Wolfgang Voigt’s career of late has been as quietly baffling as it is low-key and prolific. Starting around the time of Freiland Klavierwerk, the Kompakt co-founder started to dispense with some fundamental expectations about music being listenable and relatable. Plenty of producers have created machines, literally or figuratively, to create music in their stead, and there can be enjoyment in something that’s purely a product. However, despite its cheery surface, there’s something almost antagonistic in the way Voigt’s latest project, Zukunft Ohne Menschen, rattles off notes with so little regard for their relation to each other or the listener. It’s like a serialist player piano, running through tones breathlessly in a random sequence with defined parameters.

There’s a conceptual hook: Zukunft Ohne Menschen—or “life after people,” a title it shares with a German TV show imagining just that—was created for the entrance to the Art Cologne fair, where Voigt evidently posted up with a manual arpeggiator, guiding this very neutral-sounding music from a god-like remove. The album’s alienation is basically cheerful and benign, true to Voigt’s interest in music—from Wagner to schlager—which is so culturally embedded that it has to be decontextualized before it can actually be heard. Zukunft takes this to a plastic extreme, sounding like the ideal background music for a game of Sim City. Cities rise and fall, unpeopled commuter trains arrive and depart precisely on time, and what emerges is a spectacle of productivity calmly removed from human concerns. In this sense, the album is perfectly successful, even exemplary of the artist’s persistent ideas. But without something more intentional to leverage against, it becomes clear very quickly that listening to it is beside the point—very little can be gleaned from the album that can’t be gleaned from a clip. Initially though, Zukunft isn’t completely ignorable. The album introduces itself with a bit of tension, a couple dollops of sterile 16-bit boogie with glassy arpeggios rising over a dry, pumping beat. However, it quickly settles into circumscribed randomness. Textures, tones, rhythms, and melodies are standardized, and percolate drowsily for the album’s remainder, and the tireless variation is both lulling and irritating.

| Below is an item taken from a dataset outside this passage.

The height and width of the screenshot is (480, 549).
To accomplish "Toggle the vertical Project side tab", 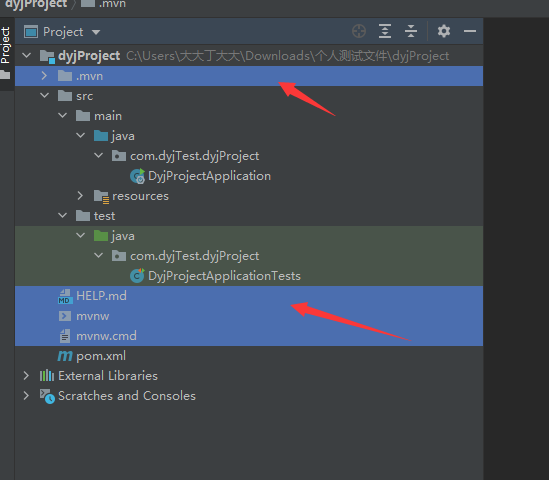I will (x=6, y=46).
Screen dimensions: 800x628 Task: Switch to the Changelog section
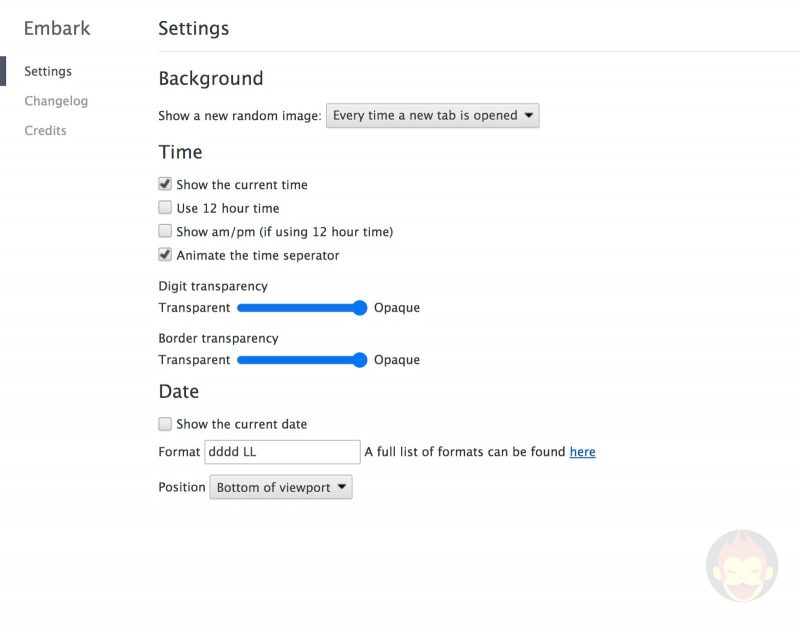pyautogui.click(x=55, y=101)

Although its musical value is negligible by design, there’s more to take away from this album than it might seem. One is the realization that the project Voigt is best known for, GAS, was an anomalous but related expression of the same ideas that drive Zukunft. GAS harnessed ideas of zoom, loop, and alienation to create a sense of all-enveloping presence. The defamiliarization here goes in the opposite direction, an impersonal one where it’s all but impossible to detect the presence of the person responsible. But the album lets us see that it exists on a an impressively broad continuum, a body of work that encompasses the sublime and the ultrabanal. Another side effect is that Zukunft allows the listener to hear the automatism at work in Voigt’s dance productions. There’s always some stiff element nibbling at the coherence of those tracks, too. Zunkuft may be even more sleep-inducing than the average ambient album, but it’s worth admiring for its robust, and not humorless, conceptual solidity. It refuses to break into expression and raises a lot of interesting self-reflexive questions in the process. This kind of technocratic utopia could only exist without people, after all, so it only makes sense that there’s no room for us here.